▶ _Saved entries_:
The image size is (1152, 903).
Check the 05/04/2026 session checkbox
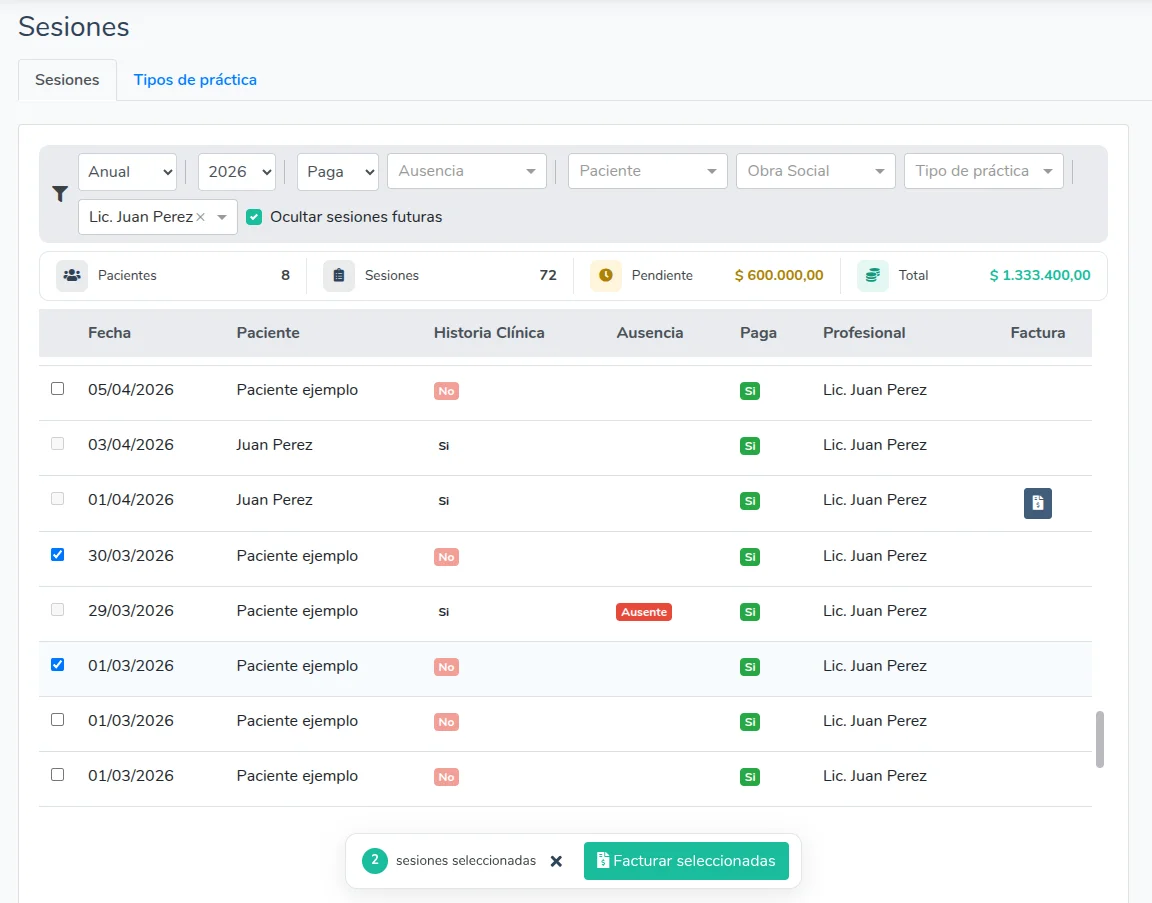(57, 389)
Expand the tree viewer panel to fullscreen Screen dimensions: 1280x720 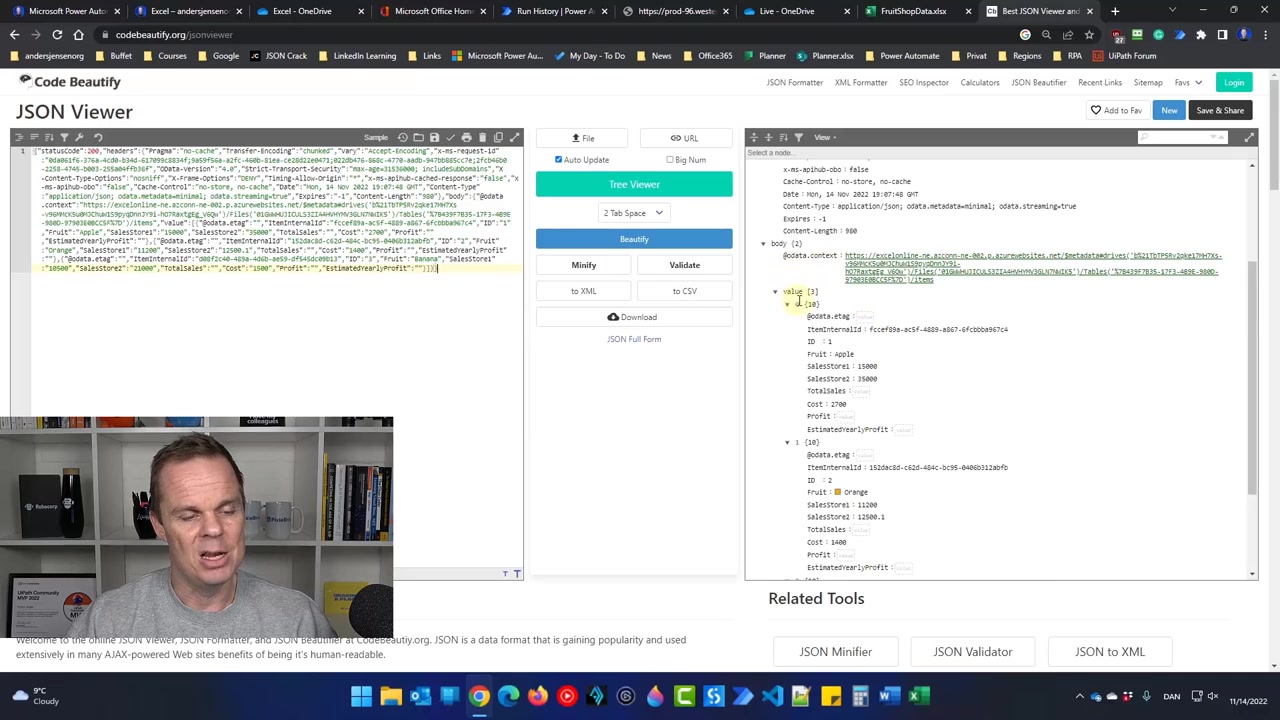pos(1249,137)
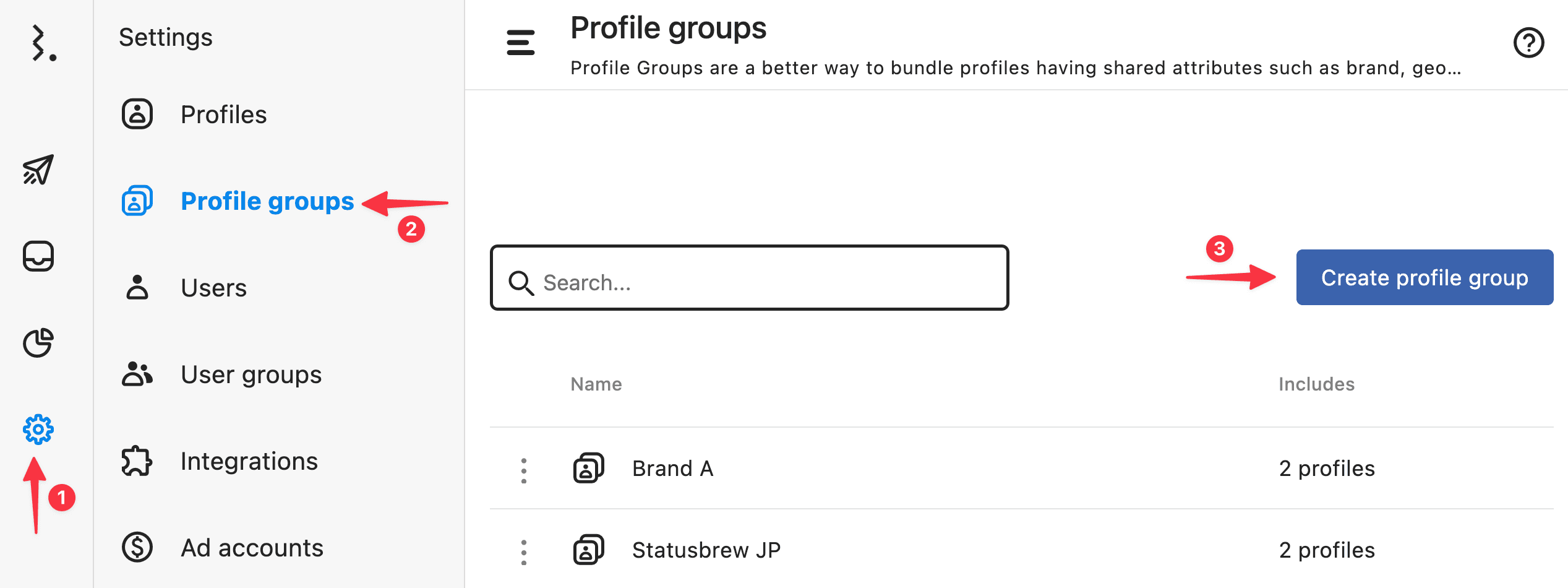Open the Brand A three-dot options menu

[524, 470]
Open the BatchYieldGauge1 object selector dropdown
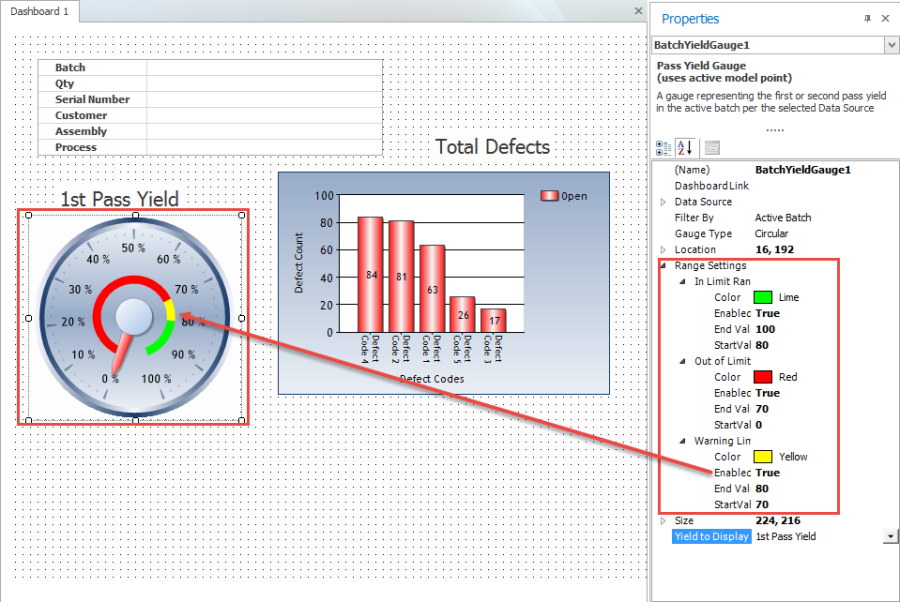Viewport: 900px width, 602px height. 891,45
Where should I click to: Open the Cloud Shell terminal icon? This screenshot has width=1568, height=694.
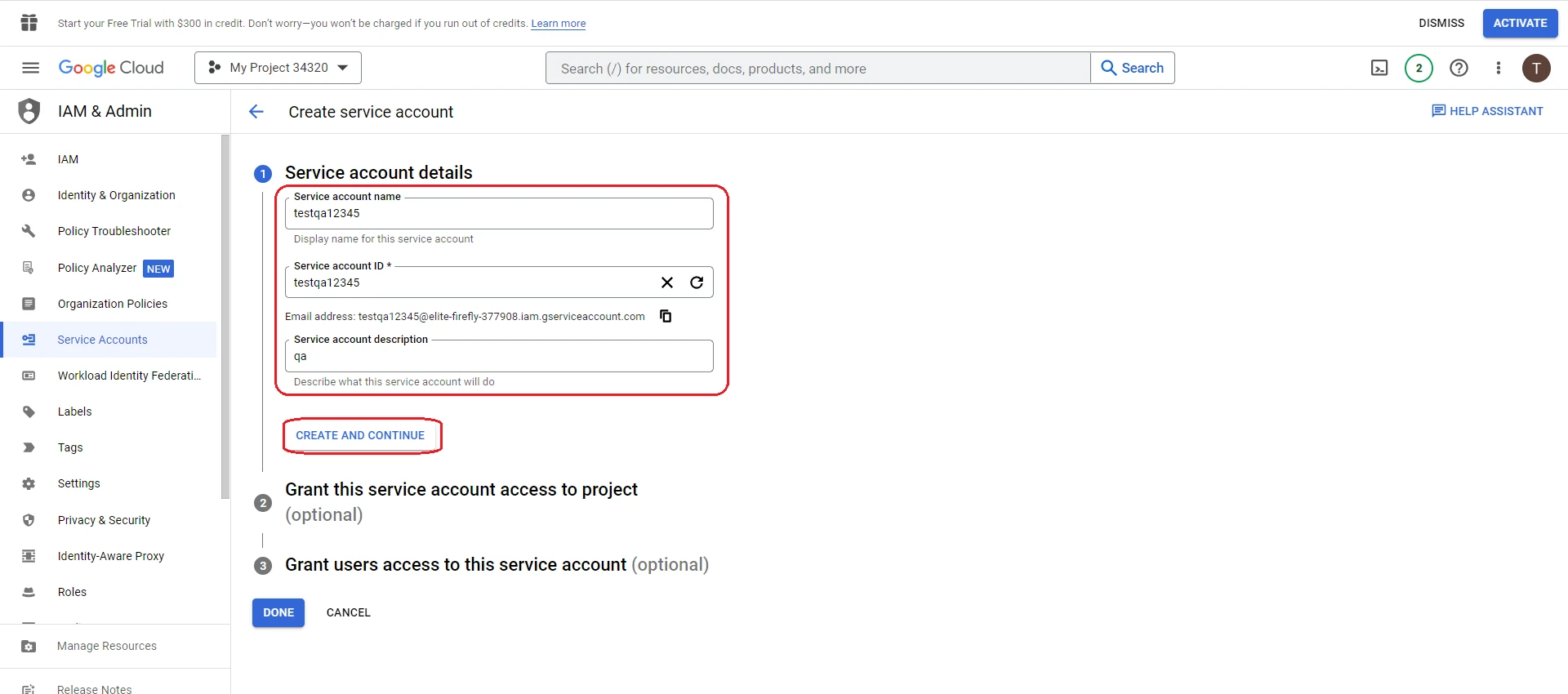click(x=1379, y=68)
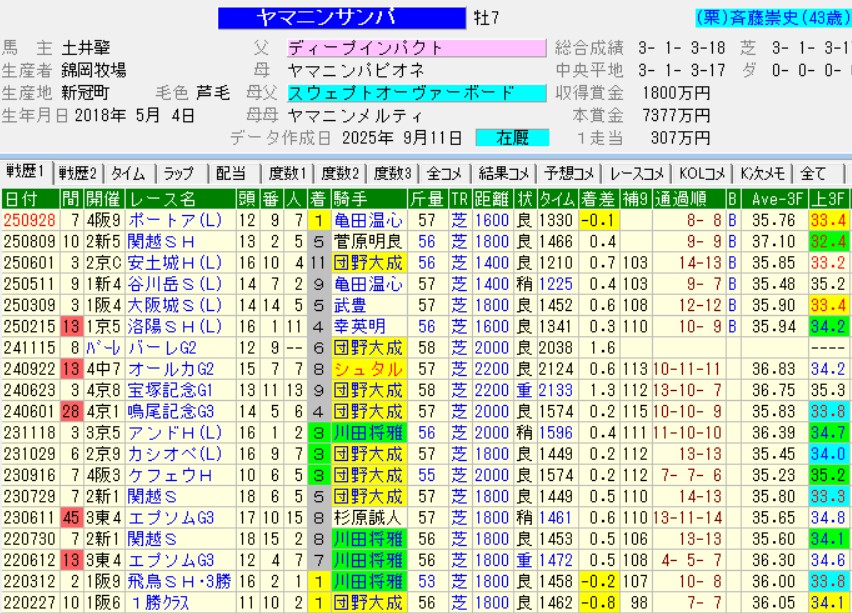The width and height of the screenshot is (852, 613).
Task: Open the K次メモ tab
Action: [761, 173]
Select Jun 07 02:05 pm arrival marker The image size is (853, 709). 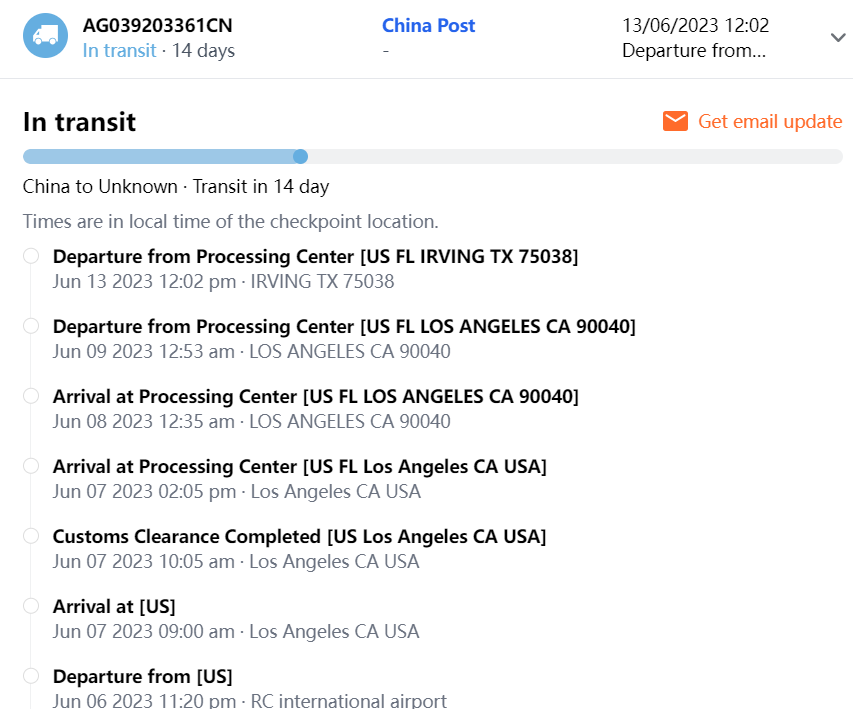[31, 466]
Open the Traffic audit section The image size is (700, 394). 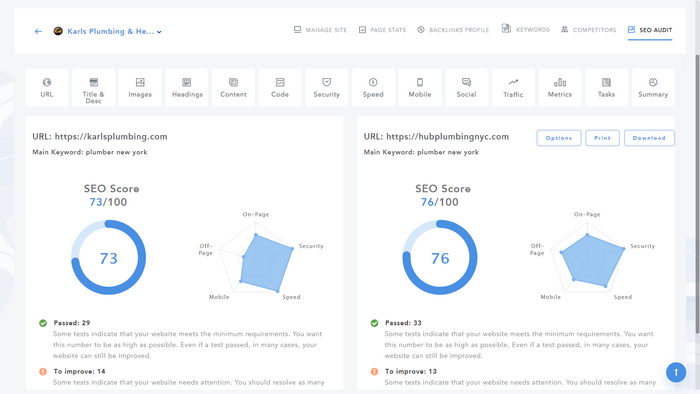coord(513,87)
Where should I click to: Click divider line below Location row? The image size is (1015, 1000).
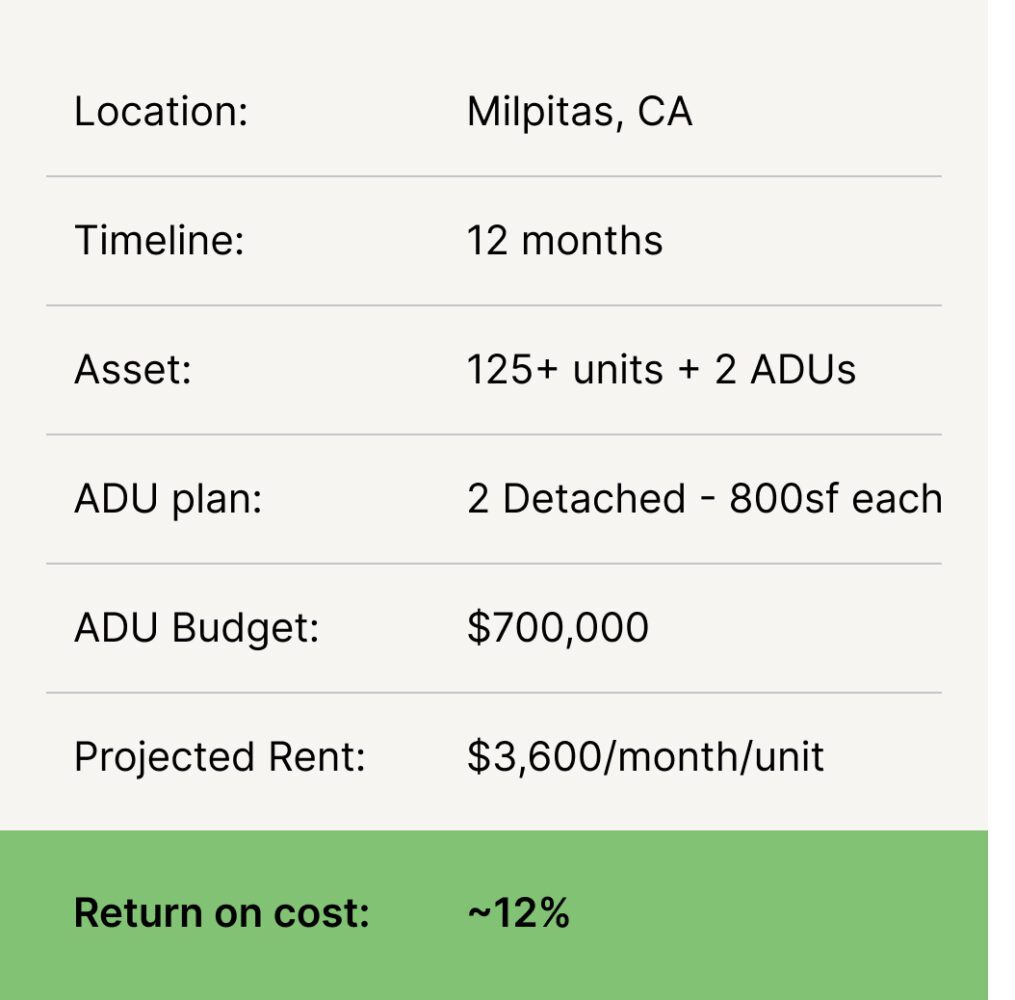[494, 176]
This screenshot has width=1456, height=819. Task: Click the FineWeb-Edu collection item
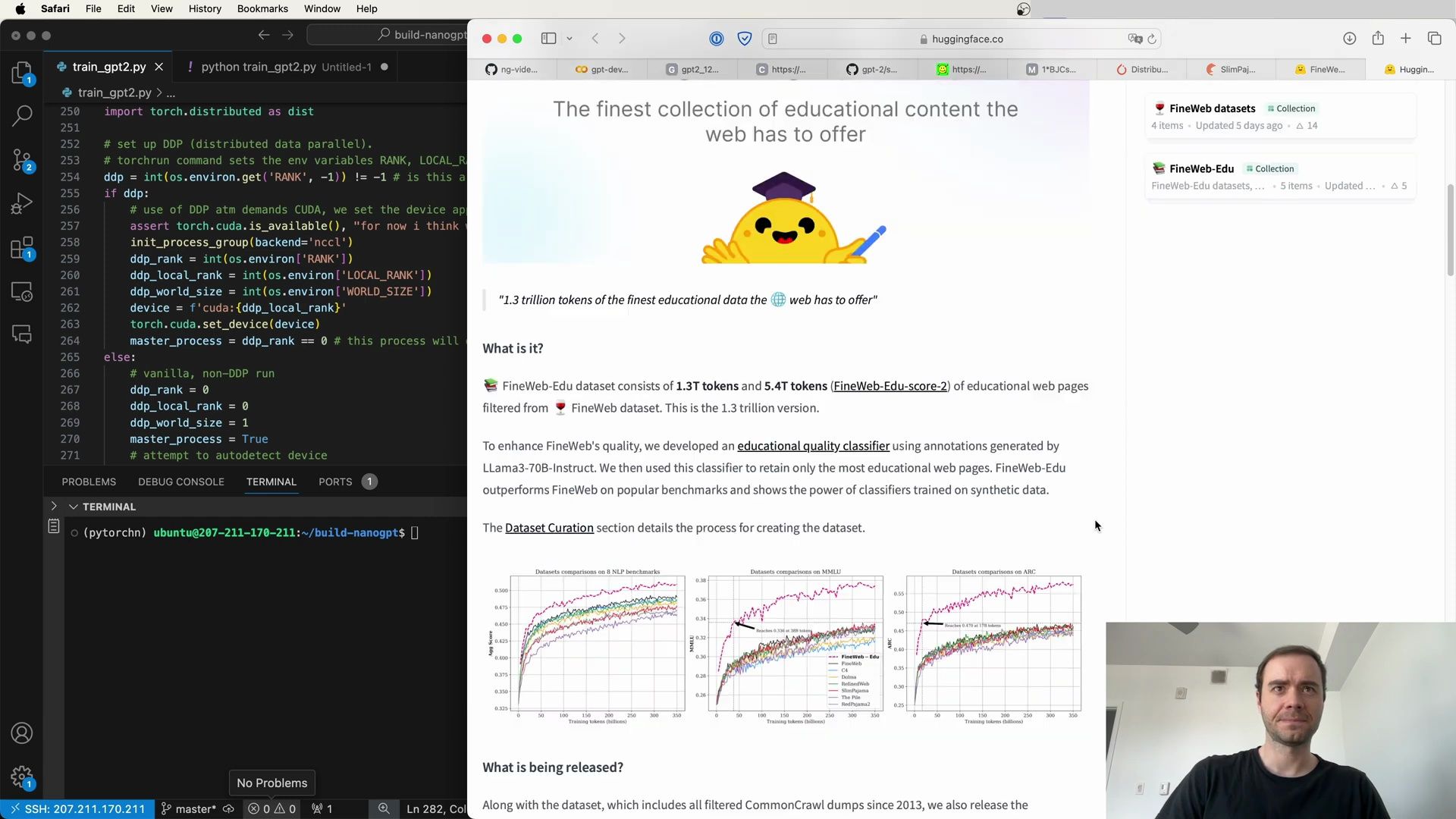pos(1201,168)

▶ _Exercise prompt_: Each line from the one with "Where should I click to: Click" through the end of the entries should be reproduced exactly. Leave out the pictures.

▶ _Solution to this task_:
Where should I click to: Click divider line below Location row? The image size is (1015, 1000).
[494, 176]
This screenshot has width=1456, height=819. Task: Click the FineWeb-Edu collection item
pos(1201,168)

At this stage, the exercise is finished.